[[ Data for review open ]]

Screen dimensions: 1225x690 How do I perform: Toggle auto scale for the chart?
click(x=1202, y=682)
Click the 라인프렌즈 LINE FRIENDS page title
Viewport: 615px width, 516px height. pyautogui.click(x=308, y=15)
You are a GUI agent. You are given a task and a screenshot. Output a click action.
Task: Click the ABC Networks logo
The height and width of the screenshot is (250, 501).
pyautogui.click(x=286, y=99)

[[ Data for review closed ]]
[[ Data for review open ]]

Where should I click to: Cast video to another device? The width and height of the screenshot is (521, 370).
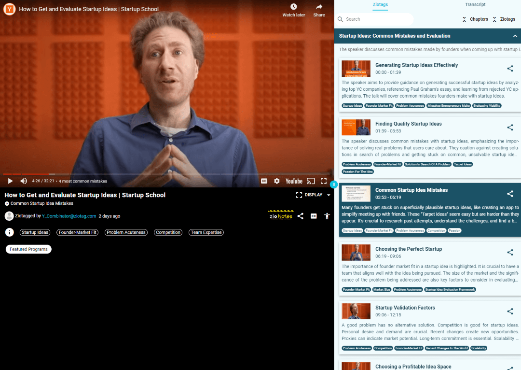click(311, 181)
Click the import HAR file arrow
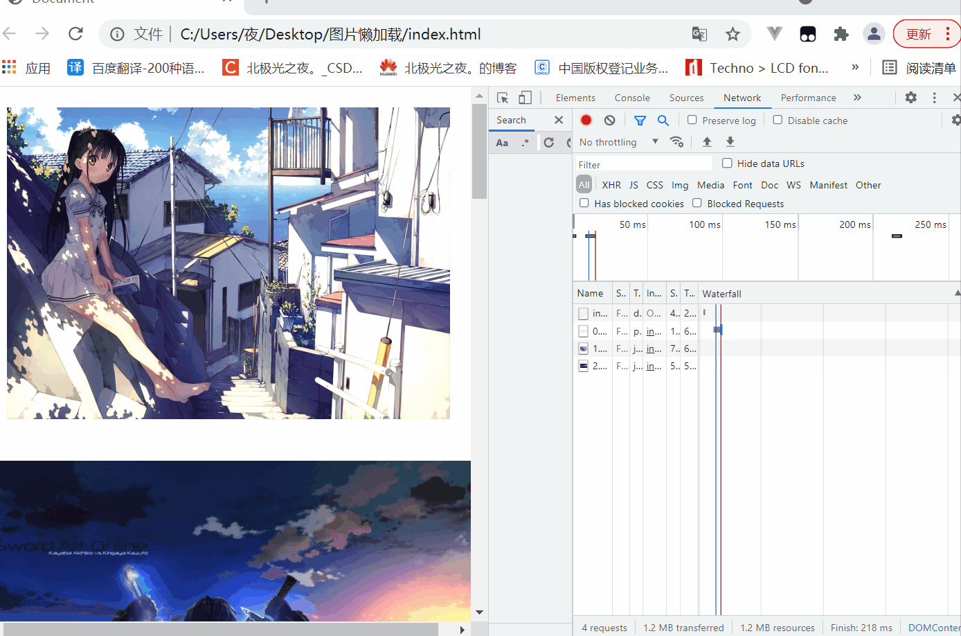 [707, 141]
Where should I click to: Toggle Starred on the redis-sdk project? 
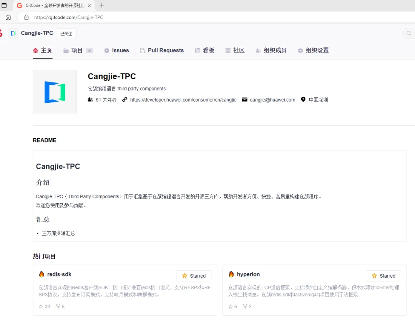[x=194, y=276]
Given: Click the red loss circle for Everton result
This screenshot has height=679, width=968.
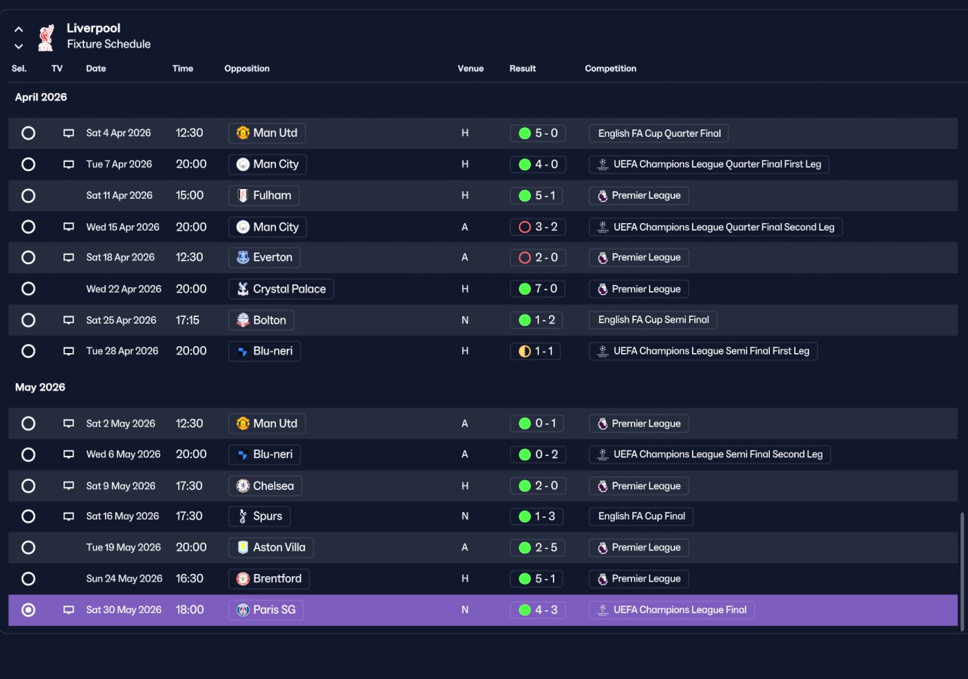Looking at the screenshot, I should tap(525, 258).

[[ Data for review closed ]]

■ Problem statement ■
Retype only the stretch of lines above starting at the one with "Screen dimensions: 1225x690" and stopping at the one with "Task: Click the ABC Networks logo", exactly as written, with both kept.

■ Answer section ■
Screen dimensions: 1225x690 How do I perform: Toggle auto scale for the chart?
click(x=1202, y=682)
Click the 라인프렌즈 LINE FRIENDS page title
Viewport: 615px width, 516px height. pyautogui.click(x=308, y=15)
You are a GUI agent. You are given a task and a screenshot. Output a click action.
Task: Click the ABC Networks logo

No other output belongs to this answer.